Sometimes You Want the SysAdmin to Say No
As a developer, especially a developer who is comfortable building servers and slinging code in vi, you don’t want to hear the no word from the sysadmin. You want to be agile and install your own app. You want to configure the extra JNDI settings yourself. And you’re wrong.
I’ve worked in environments where sysadmins ruled with an iron fist on their environments and never let developers on production even to grab log files. Other places developers had wide open access. Wide open access is a bad, bad thing unless you’re still a small startup. Here’s the best model for a corporate IT shop.
- Developers own development for the most part. Sysadmins may backup the server on some filesystem, but that’s about the extent of it. Source control, wikis, continuous integration all run here. Developers are the primary users and everyone else is just visiting.
- Test is all about the testers. Testers should have access to tools like bug trackers and automated testing tools or servers. All the test servers should be locked down with developers and testers given read access to things like log files. Here the sysadmins begin to exert more control because test is the first step formal step in moving an app to production.
- Staging is a pure environment and developers are locked out here.
- Production is a no touch environment.

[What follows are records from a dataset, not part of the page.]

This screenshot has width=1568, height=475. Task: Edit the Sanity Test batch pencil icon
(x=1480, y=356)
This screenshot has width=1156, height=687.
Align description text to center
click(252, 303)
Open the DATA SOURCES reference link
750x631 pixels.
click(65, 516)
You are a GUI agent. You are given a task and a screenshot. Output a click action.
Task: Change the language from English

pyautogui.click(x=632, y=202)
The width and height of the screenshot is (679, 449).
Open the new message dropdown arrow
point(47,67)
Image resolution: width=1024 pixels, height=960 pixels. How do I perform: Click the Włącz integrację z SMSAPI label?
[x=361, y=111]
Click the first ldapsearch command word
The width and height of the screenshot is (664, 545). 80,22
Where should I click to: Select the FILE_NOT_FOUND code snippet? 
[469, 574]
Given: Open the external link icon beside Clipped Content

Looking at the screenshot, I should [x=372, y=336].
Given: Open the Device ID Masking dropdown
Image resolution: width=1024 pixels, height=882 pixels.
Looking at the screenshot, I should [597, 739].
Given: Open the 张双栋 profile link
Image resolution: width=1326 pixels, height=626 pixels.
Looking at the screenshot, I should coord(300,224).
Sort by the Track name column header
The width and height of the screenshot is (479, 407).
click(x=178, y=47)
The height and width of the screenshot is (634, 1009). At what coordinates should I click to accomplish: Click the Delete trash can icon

Sysadmins have full control and troubleshooting issues means the developer sits with the sysadmin and doesn’t do the typing.
Developers need to stay focused on quality and not jump around troubleshooting environments. Good sysdamins will say no to developers touching production, but they’ll work closely with them to automate deployments and configuration. Remember they’re saying ‘no’ for your own good.
Story Time Meetings
Keeping you backlog in order doesn’t tend to happen in isolation. My past experience is the backlog drifts because of a concentration on completing day to day Sprint tasks. You can tell when the backlog has drifted, the planning meeting goes long. Kane Mar suggests an approach of using a Story Time meeting.
A Story Time meeting should be held at the same time and location every single week and involve the entire team, including the Product Owner and ScrumMaster. The sole intention of these weekly meetings is to work through the backlog in preparation for future work. This may include adding new stories and epics, splitting up overly large stories, and sizing.
At my past company this often came up as an issue since backlog items wouldn’t get estimated or explored much until the Sprint planning meeting. The idea is to have the product owner keep up with these items and follow up with people to get estimates as new items show up. In practice that just didn’t happen.
I like the idea of blocking out time to make sure it gets done and it helps ensure the planning meeting is smoother and over sooner. You wouldn’t need to use it with every team since some teams are just naturally better at making the time to keep the backlog in good shape.